Take 5-10 min to practice the dumbbell deadlift. Start with a light weight if you have not done deadlifts previously.
*Key point: When lifting the dumbbells from the floor, be sure to have the chest up, shoulders back, weight back on the heels, core braced, and with hamstrings engaged. Lift with the legs, while maintaining a straight back (DO NOT HINGE AT THE HIPS). Engaging the hamstrings and keeping the back fixed and strong throughout takes strain off the lower back.

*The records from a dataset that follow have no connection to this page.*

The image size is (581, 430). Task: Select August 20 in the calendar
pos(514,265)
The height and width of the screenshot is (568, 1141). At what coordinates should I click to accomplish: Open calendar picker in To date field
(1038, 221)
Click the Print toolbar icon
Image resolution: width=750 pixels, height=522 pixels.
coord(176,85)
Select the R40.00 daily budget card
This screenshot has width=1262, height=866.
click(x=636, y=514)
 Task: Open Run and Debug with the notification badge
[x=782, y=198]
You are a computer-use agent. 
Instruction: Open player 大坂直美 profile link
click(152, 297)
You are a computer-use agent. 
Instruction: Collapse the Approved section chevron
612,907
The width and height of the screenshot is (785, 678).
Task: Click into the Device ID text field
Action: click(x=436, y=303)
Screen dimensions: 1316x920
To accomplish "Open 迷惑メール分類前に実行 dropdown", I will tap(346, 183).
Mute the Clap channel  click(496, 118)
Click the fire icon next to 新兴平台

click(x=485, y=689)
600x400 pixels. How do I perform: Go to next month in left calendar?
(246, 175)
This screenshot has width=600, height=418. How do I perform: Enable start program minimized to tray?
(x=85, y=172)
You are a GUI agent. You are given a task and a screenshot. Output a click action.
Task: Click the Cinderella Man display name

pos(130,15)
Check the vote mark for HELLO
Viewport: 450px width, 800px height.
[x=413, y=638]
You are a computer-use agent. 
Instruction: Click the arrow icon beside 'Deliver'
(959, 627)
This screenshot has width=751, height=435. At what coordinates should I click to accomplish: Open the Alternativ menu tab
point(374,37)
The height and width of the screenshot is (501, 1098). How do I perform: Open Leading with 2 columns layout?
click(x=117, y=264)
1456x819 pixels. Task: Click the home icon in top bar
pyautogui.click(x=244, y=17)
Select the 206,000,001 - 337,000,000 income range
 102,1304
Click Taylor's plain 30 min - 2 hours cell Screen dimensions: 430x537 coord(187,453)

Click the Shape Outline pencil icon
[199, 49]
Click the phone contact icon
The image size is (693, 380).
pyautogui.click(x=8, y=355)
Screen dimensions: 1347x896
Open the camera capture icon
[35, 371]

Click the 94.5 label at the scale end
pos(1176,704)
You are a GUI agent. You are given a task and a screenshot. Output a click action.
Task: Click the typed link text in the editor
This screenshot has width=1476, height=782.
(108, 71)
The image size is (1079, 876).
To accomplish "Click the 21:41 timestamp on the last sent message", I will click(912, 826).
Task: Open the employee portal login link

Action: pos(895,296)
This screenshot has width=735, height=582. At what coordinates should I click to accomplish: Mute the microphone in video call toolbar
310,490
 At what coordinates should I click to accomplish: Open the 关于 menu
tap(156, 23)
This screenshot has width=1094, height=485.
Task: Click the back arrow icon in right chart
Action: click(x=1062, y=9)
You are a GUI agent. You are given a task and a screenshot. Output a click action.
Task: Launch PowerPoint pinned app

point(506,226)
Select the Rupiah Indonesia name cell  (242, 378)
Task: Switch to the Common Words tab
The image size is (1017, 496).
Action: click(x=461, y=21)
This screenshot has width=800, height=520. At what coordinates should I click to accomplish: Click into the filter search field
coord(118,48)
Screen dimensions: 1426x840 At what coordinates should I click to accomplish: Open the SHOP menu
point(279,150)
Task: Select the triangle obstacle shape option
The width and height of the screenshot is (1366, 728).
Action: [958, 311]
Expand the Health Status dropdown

Select a dumbbell weight that you can complete the dumbbell front squat and deadlifts in 2-3 sets. Rest as needed, breaking these large sets into smaller ones, but keep moving efficiently.
Workout Part 1
Set a timer or your SmartWOD app for EMOM 1 min intervals x 8 min. Perform each movement in sequence until you have completed 2 rounds of each set of 4 movements. Strive to work for 40-45 sec per round, giving you 15-20sec rest before starting the next movement.
2 Rounds
Max reps in 1 min.
1:00 max up-downs
1:00 max rep weighted glute bridge
1:00 high plank hold
1:00 max rep dumbbell deadlift
Workout Part 2
Movement Practice
Run through 5 reps of each movement in sequence for 2 rounds to find your options for this workout. Use the same set of dumbbells for the deadlifts and front squats.
For Time
50 V Ups
50 strict Sit Ups (knees bent, feet anchored)
15R/15L single leg box step up (body weight)
DO ALL 15 REPS with THE SAME LEG, then switch legs and do the next 15 reps. Use a 20-inch box ideally. If all you have is a shorter step/box, add weight - hold a dumbbell in the hand on the same side as the leg you are stepping up with.
These will suck. But this is where fitness happens!